The C.O. is going to due some research to back up what he had told me and get back to me as soon as he can.


So far it looks as if i'm good to go on draining prep of the soil for next spring.

Thanks for the help.

Just me


----------



## boehr (Jan 31, 2000)

quack head said:


> So for I have not made attempts to improve the yield of my plantings. ig. killing weeds around the pond with Round Up. Draining and nutralizing the soil. My main concern in the trout stream. I am not sure if it is illegal to use* fertilizers and chems *that could flow in to the stream. Can I even drain the pond?


I don't see a problem with the draining part but I question the other part that you refer too.


----------



## quack head (Oct 23, 2007)

Ya Boher I hear you on that. I don't want to introduce any chems into the trout stream. Im nearly a 100% sure that nutralizing the soil with lime is ok as long as there is no flowing water pulling in into the river. The Round Up I am not sure about and will look into it before I make any move on it's use in the DRAINED pond. the ferilizer I will not be using. 

My main concern is the trout stream It holds some biggins and is used for brood stock by the D.N.R. I am also near the head waters that holds alot of fingerlings and understand that these young fish are less tolerent to anything harmfull that is introduced to the system.

I will not improve one animals habitat at the harm of anothers. I'm just looking for the proper way to go about it.


----------



## Boardman Brookies (Dec 20, 2007)

Set of tasks:
a) In the pond thread, what does quack head say he will use to neutralize the soil?
b) Name every username that appears in a post header of the pond thread.
c) Write the post that comes next in the pond thread, under the Boardman Brookies header where it stops.
The records after this point have nothing to do with the pond thread.

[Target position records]
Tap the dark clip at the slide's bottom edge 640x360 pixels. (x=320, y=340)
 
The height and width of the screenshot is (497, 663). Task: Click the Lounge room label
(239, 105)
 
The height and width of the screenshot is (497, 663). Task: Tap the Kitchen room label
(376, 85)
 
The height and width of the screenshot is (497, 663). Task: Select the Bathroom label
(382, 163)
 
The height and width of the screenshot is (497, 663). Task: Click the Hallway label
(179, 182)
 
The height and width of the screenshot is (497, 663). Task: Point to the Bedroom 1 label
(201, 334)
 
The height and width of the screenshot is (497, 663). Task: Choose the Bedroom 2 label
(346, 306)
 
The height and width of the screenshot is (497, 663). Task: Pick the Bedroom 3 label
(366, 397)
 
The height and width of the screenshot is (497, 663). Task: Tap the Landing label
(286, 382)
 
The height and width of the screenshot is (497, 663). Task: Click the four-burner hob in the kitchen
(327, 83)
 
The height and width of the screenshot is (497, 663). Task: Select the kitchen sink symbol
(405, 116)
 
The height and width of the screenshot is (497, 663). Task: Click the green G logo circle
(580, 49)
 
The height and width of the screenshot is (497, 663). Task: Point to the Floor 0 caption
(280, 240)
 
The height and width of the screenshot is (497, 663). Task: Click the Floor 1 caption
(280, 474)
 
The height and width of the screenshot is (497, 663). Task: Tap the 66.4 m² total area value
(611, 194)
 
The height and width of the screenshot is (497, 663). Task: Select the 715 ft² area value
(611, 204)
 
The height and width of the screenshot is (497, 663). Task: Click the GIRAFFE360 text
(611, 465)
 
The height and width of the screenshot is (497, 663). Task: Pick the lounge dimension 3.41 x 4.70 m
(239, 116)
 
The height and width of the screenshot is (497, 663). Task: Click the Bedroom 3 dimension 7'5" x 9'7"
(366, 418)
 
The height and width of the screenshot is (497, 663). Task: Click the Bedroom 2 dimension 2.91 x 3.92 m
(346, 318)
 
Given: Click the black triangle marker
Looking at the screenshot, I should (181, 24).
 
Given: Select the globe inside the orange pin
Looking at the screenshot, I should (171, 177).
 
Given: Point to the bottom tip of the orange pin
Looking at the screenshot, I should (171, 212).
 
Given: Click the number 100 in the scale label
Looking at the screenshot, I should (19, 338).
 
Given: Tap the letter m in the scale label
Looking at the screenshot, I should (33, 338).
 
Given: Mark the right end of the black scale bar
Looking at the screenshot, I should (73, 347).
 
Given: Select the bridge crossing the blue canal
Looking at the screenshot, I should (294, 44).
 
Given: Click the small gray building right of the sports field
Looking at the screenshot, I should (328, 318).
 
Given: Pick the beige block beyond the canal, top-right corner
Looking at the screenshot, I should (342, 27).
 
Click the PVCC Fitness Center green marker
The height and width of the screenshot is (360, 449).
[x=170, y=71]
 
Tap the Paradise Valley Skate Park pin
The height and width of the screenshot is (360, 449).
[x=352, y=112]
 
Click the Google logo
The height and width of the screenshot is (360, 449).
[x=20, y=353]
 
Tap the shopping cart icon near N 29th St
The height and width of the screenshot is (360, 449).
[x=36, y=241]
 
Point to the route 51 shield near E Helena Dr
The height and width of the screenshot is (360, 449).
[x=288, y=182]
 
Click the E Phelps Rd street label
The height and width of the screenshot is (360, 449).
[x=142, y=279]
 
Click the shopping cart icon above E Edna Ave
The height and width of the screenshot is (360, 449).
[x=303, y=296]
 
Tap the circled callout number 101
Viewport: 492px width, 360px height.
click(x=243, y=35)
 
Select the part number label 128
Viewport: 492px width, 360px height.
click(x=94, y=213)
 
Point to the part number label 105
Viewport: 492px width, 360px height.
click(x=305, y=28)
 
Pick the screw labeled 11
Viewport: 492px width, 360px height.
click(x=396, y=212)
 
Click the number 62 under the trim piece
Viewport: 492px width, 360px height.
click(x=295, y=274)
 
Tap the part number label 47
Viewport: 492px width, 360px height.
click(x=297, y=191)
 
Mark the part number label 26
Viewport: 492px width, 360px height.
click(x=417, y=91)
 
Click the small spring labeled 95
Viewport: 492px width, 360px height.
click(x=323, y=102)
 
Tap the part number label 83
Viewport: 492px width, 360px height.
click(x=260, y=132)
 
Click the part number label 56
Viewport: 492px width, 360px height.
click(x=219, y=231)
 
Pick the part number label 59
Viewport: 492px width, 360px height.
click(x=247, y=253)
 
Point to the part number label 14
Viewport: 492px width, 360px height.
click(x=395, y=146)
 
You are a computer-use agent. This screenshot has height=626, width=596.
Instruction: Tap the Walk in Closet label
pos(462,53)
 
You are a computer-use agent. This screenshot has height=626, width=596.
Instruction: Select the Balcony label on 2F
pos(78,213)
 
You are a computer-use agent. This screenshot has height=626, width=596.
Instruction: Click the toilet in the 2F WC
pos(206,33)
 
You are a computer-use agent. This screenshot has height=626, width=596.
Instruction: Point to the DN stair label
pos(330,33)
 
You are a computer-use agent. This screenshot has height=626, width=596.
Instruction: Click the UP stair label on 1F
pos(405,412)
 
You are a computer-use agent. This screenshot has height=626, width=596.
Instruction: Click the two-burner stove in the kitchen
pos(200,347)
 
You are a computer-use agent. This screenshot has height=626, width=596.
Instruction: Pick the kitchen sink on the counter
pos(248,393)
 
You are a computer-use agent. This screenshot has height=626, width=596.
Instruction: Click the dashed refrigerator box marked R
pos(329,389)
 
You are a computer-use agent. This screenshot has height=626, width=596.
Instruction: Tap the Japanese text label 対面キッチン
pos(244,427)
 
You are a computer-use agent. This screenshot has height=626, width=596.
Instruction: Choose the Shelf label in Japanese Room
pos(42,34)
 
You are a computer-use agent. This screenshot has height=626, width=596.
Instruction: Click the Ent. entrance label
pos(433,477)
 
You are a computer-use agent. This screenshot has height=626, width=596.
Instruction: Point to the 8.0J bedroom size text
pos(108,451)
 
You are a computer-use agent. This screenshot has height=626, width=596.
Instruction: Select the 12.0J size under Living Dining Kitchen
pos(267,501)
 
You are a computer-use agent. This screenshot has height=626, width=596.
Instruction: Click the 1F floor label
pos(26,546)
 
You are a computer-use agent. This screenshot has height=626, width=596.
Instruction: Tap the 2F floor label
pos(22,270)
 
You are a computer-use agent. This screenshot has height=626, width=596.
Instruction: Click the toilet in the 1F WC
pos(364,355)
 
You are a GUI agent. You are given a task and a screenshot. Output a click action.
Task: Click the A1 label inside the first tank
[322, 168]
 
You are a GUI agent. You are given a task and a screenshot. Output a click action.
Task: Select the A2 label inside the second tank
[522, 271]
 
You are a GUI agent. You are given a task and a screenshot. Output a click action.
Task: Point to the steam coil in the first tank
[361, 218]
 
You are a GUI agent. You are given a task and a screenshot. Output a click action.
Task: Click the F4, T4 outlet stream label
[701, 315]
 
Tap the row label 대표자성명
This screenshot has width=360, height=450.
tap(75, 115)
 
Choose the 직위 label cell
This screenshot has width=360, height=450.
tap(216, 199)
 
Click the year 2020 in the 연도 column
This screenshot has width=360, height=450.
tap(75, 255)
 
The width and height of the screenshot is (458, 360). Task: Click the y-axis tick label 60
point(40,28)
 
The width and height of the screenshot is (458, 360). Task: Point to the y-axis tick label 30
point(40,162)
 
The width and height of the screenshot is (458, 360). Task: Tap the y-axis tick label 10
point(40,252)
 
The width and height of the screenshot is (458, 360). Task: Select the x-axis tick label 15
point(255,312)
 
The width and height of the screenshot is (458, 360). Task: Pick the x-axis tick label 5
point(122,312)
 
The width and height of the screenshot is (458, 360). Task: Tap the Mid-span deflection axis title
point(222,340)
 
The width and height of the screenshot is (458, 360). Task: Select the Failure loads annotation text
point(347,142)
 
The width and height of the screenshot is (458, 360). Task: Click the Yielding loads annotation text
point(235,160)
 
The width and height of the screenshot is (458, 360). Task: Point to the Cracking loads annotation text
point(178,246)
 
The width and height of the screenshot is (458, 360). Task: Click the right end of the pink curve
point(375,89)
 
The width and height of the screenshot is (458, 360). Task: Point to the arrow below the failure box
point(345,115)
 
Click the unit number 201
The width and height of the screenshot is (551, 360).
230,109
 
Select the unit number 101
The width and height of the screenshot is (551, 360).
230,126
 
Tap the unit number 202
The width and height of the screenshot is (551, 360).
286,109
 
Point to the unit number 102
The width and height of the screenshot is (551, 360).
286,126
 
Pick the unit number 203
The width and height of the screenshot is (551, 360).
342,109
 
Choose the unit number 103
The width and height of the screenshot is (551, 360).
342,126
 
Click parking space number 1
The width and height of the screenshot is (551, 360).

Responses:
a) Lime.

b) boehr, quack head, Boardman Brookies

c)
quack head said:


> I have a similar issues on a trout stream I fish. I was contacted my a local trapper. He is going to trap all the beaver in back there. He will then, over time, begin taking down the dam. If the dam is "blown" then there is the threat that all the sediment in the pond quickly being released. This could cause more harm then good. I would post on the trapping forum. I bet within a day you will have about a dozen PMs. Keep us posted.


----------



## quack head (Oct 23, 2007)

Boardman Brookies said:


> I have a similar issues on a trout stream I fish. I was contacted my a local trapper. He is going to trap all the beaver in back there. He will then, over time, begin taking down the dam. If the dam is "blown" then there is the threat that all the sediment in the pond quickly being released. This could cause more harm then good. I would post on the trapping forum. I bet within a day you will have about a dozen PMs. Keep us posted.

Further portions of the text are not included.